A la fin des représentations, les interprètes revenaient sur le plateau, la bouche fermée par un sparadrap noir, la parole portée par un texte lu en français. Ils reprenaient ainsi le geste de manifestants, ceux régulièrement rassemblés devant le Polski de Wroclaw par exemple, menacé en tant que théâtre d’art par l’arrivée cet été d’un nouveau directeur, étranger à cette ambition. Malgré le soutien du public lors de ses spectacles, Krystian Lupa y a interrompu les répétitions déjà bien avancées de sa prochaine création, Le Procès de Kafka. Il espère la présenter dans une autre salle à Wroclaw et lors du second volet de son « Portrait » au prochain Festival d’Automne. Mais la situation s’est encore dégradée depuis le 15 décembre, où a été annoncé le licenciement de onze collaborateurs, dont trois interprètes, au retour de leur triomphe à l’Odéon.
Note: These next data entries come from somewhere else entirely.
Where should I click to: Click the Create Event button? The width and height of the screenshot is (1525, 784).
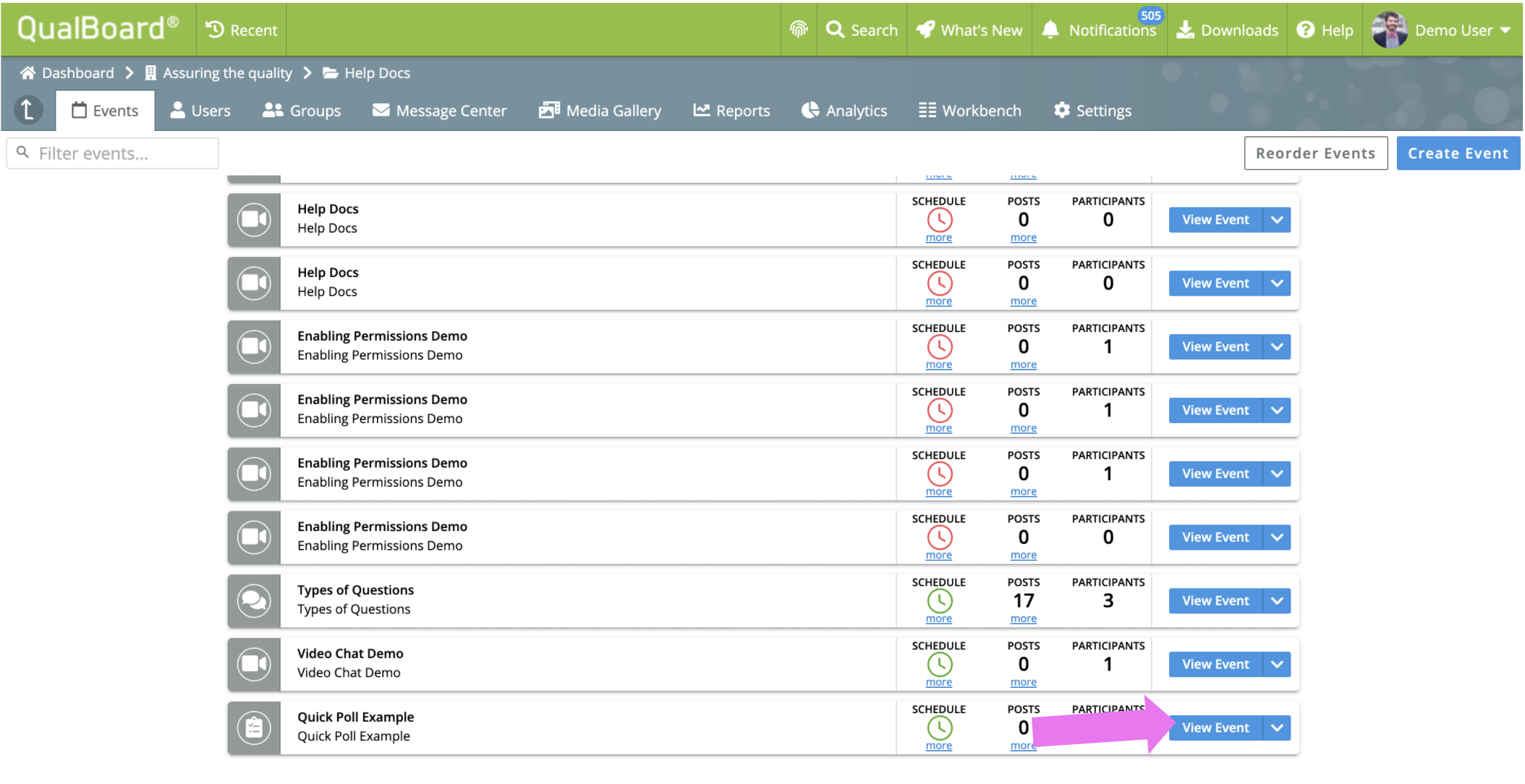[x=1458, y=153]
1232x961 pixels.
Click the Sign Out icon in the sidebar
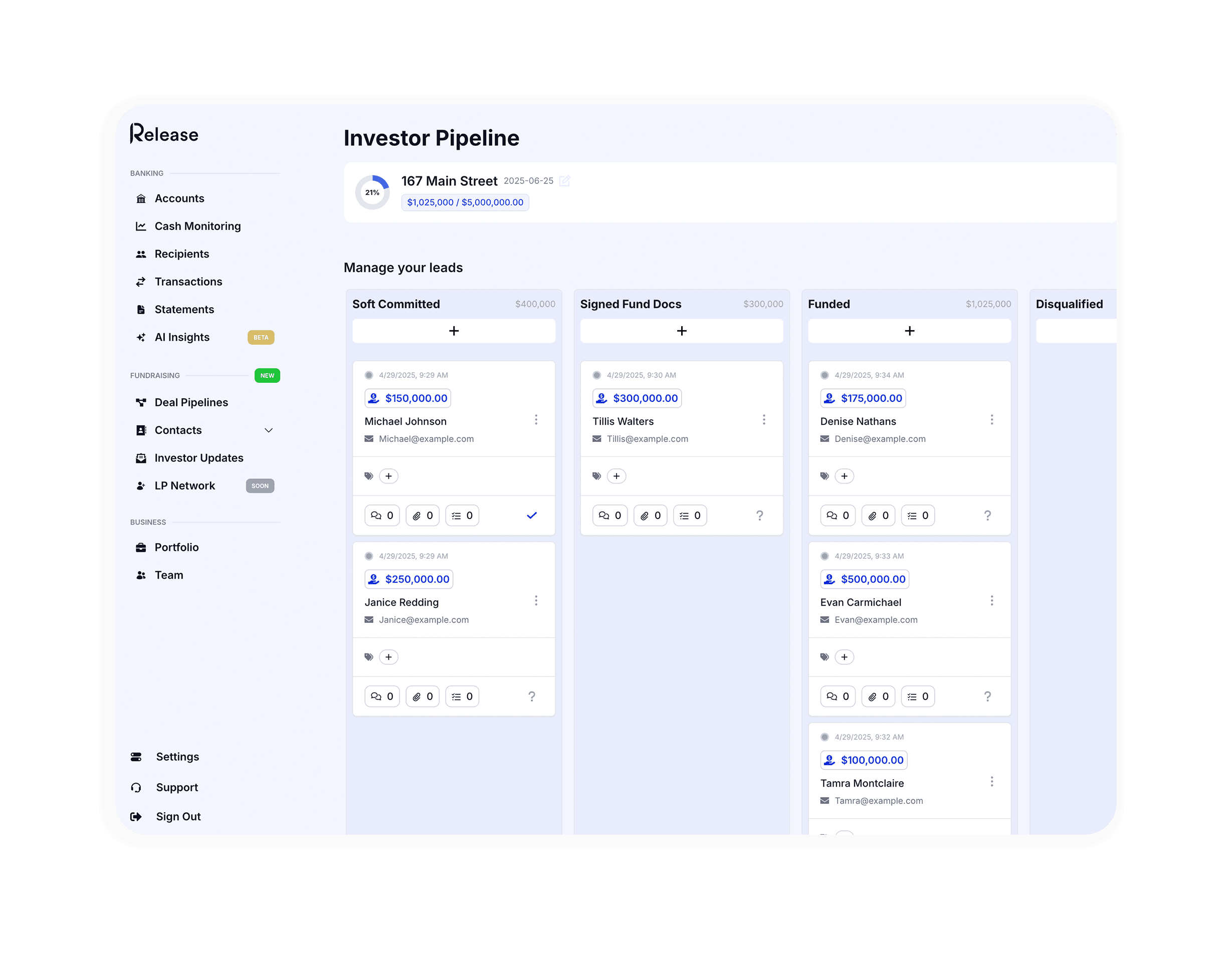[136, 817]
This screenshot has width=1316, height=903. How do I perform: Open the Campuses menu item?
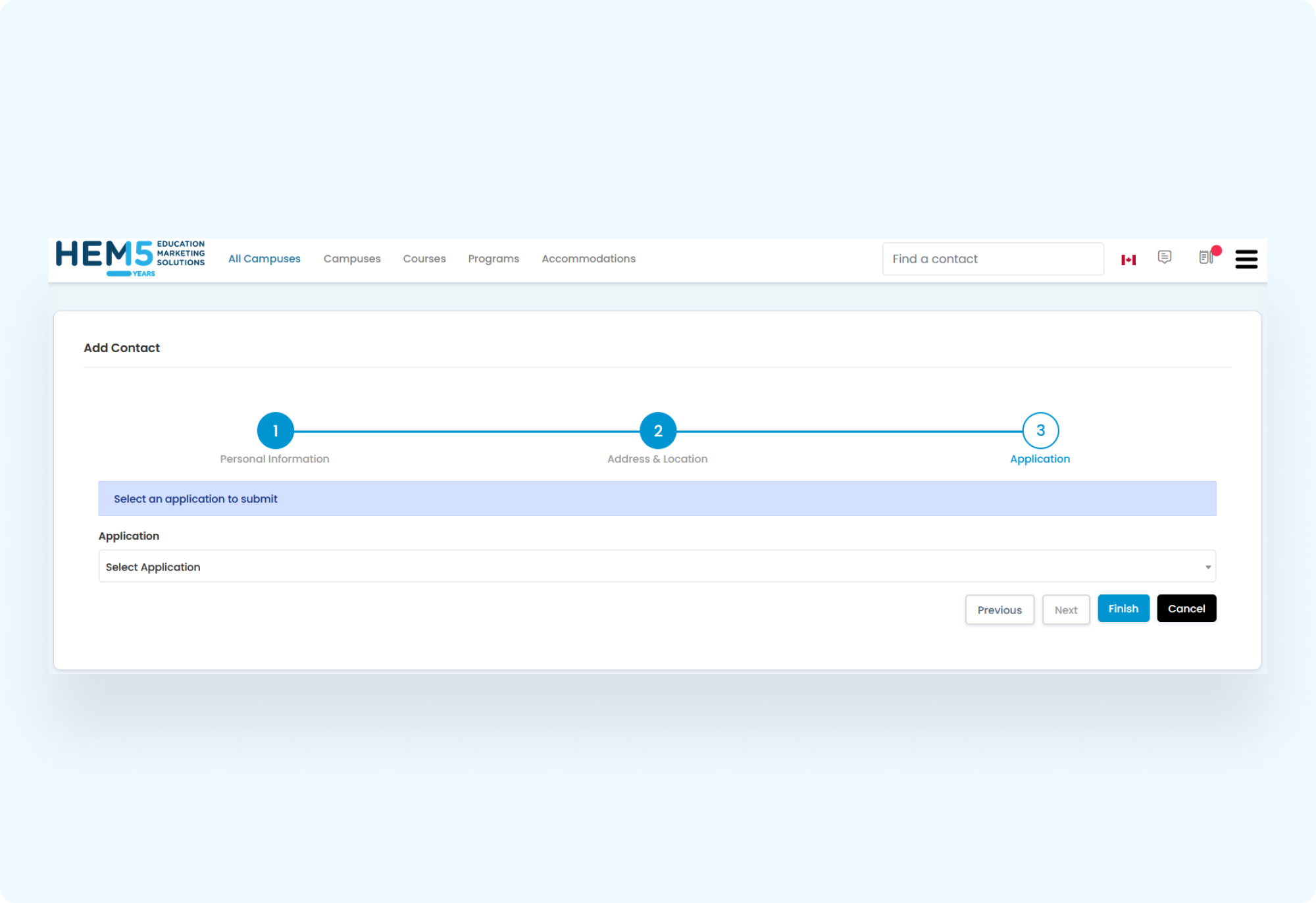(x=352, y=259)
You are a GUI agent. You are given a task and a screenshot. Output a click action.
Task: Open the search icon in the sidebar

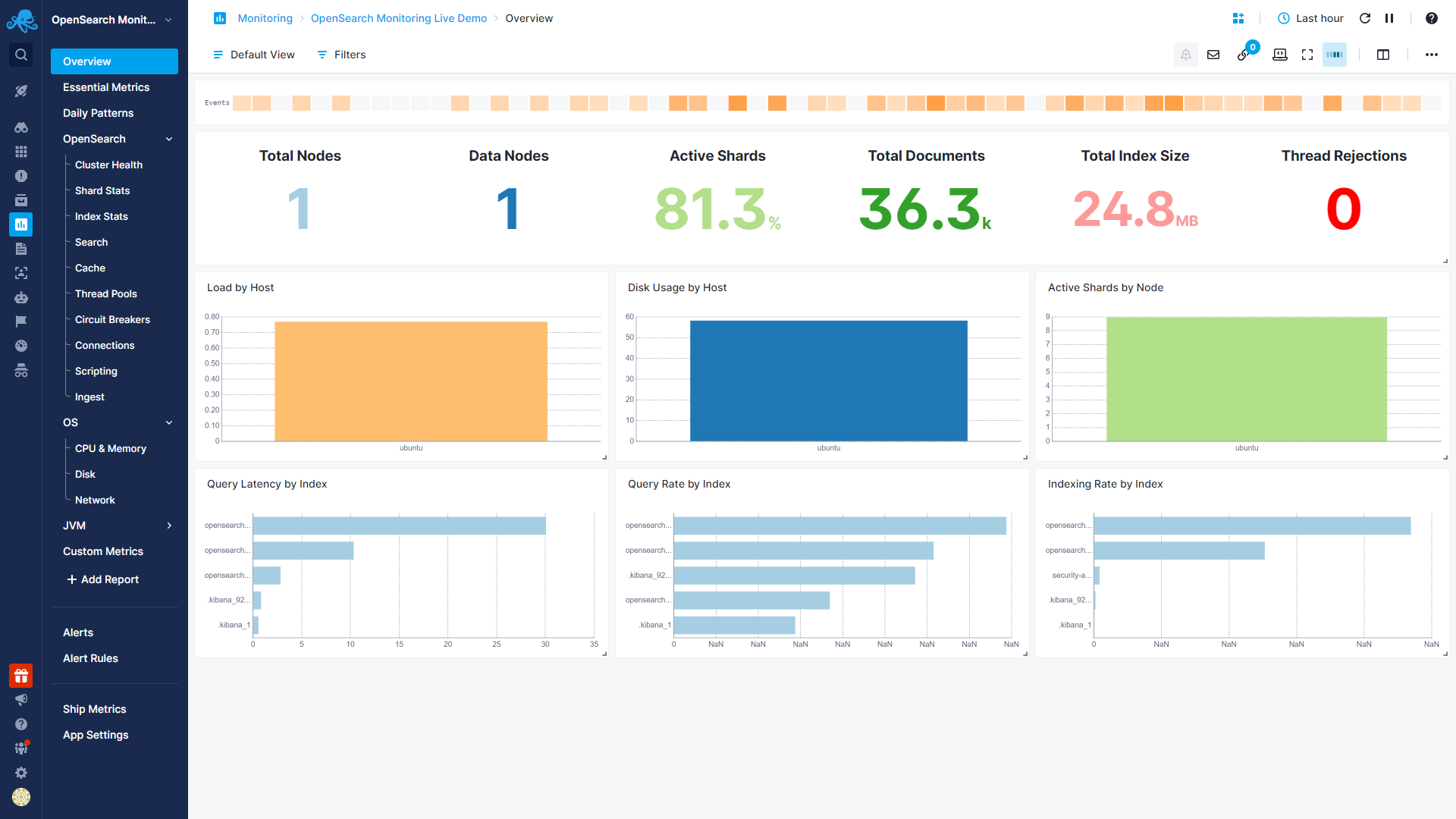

« En Pologne la culture voilà l’ennemi pour le pouvoir », vient de déclarer Kristian Lupa. Déjà en octobre 2025, lors d’une performance théâtrale qu’il avait créée à Cracovie, Spirula, il avait nettement pris position dans un monologue vidéo à propos du « fascisme, religion des médiocres ». Il s’identifiait à son écrivain de prédilection : « Je ne me sens pas polonais, comme Thomas Bernhard à la fin de sa vie souffrait d’un irrésistible besoin de fuir le lieu où il était obligé d’être autrichien. » Le texte intégral est publié en annexe dans le livre Utopia. Lettre aux acteurs (Actes Sud, 2016), édité et préfacé par Georges Banu. Précédé d’un entretien très éclairant, traduit comme l’ensemble par Eric Veaux, l’ouvrage est composé de fragments d’un journal tenu depuis 1987. Krystian Lupa a choisi lui-même les extraits et les a regroupés, pour le public français, non par ordre chronologique, mais autour de concepts-clefs : monologue intérieur, corps-rêve, paysage, installations… Ceux-ci prennent une acception propre à sa recherche, qui rend la lecture parfois difficile. Ils peuvent apparaître plus accessibles grâce aux dialogues avec Jean-Pierre Thibaudat et Béatrice Picon-Vallin (Krystian Lupa, Actes Sud-Papiers/CNSAD, 2004).